2. Hmmm…probably don’t.

The first school of thought is reasonable. We’ve been burned, people. As a person who’s currently half way through a self-imposed Halloween movie marathon which has recently featured the 1999 re-up of House On Haunted Hill – I can confirm; we have been burned.

The second school of thought comes from the very occasional exceptions to the rule. Things like The Thing (2011), Evil Dead (2013), and Fright Night (2011), that make us think “Hey, this isn’t so bad, I liked this film, I’ll watch a version of it that might feature an iPhone losing signal”. Sure, we don’t need this remake in our life, no one actually needs to do this, but sometimes the director nails it, or nails some semblance of it, or uses the original story to nail something else, or at the very least includes enough nods and original Easter eggs that we can forgive them, simply for trying.

I’m happy to be able to report that Child’s Play 2019 has been nailed.
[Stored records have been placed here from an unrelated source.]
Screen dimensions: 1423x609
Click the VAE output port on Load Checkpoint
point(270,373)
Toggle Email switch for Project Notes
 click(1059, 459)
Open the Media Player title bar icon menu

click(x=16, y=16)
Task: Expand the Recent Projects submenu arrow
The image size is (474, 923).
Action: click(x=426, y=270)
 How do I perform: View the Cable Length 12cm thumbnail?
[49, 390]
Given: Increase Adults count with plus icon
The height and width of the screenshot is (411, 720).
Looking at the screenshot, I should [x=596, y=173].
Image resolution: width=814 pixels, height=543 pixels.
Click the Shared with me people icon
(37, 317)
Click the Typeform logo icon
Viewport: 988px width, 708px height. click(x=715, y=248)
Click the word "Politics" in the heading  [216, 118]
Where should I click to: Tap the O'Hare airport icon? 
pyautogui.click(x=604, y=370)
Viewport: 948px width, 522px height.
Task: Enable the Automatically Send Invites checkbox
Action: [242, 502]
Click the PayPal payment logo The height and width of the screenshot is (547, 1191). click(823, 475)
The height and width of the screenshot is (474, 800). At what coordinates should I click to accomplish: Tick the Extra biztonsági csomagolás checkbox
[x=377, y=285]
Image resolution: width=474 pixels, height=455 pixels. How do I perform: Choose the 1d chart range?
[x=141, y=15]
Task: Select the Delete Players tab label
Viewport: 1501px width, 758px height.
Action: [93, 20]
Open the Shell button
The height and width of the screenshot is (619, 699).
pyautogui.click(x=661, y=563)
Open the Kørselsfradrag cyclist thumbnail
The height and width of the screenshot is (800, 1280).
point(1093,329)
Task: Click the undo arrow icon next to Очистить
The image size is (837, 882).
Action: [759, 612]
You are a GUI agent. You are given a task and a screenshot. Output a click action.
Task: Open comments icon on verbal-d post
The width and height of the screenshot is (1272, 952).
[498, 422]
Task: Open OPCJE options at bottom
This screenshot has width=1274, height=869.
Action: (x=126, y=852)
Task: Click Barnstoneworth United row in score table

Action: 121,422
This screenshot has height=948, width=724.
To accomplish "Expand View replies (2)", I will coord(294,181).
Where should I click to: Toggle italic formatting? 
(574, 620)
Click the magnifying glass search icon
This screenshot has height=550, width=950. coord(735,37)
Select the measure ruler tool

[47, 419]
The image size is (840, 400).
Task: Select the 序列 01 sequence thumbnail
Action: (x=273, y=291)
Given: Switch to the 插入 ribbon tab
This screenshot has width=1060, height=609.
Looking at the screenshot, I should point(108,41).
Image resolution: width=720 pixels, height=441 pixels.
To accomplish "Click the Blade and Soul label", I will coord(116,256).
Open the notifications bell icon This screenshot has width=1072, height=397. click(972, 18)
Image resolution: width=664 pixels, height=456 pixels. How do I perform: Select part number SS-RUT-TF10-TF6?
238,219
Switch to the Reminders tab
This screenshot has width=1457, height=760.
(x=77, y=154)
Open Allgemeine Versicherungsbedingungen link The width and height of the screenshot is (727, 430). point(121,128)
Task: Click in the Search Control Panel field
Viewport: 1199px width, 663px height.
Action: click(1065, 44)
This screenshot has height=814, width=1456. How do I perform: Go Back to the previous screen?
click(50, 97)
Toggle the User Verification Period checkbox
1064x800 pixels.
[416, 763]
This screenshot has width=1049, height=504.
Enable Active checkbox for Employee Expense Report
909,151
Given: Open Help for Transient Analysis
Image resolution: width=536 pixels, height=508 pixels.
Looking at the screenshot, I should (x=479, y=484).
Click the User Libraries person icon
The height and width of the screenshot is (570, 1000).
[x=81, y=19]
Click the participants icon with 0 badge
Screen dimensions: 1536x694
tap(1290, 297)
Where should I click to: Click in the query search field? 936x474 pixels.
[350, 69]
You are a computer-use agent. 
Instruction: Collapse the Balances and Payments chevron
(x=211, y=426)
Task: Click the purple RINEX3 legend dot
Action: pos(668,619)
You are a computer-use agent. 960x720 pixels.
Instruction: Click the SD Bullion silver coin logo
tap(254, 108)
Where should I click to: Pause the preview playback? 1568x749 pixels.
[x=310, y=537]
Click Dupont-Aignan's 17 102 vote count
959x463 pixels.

Not least of all because the original is so ridiculous and fun and impossible to take seriously, but in its own right, it ticks all the boxes that an 80s horror remake in 2019 should. It’s still gory, it’s still dumb, and it’s still Chucky.  This is a slightly different take on the original story – there’s no Voodoo-savvy Brad Dourif serial killer trying to possess the doll to keep his spirit alive, but rather in this version, a depressed and suicidal toy factory worker tinkers with a Buddi doll (voiced by a very creepy Mark Hamill) before boxing it up and throwing himself off the roof.

Aubrey Plaza (Parks & Recreation, Legion) is still a single mum trying to do her best for her son Andy, played by Gabriel Bateman (Annabelle, Lights Out). All he wants is a Buddi doll, and she gets him one – the possessed one of course. The one that starts offing people who disagree with anything Andy says, as well as controlling every electrical appliance in the house. As the bodies start piling up, Mum and the policeman assigned to Andy’s case start to realise that all is not what it seems with Chucky, and Andy teams up with the other kids in his building, Stranger Things style, to put a stop to his murderous (and mildly hilarious) rampage.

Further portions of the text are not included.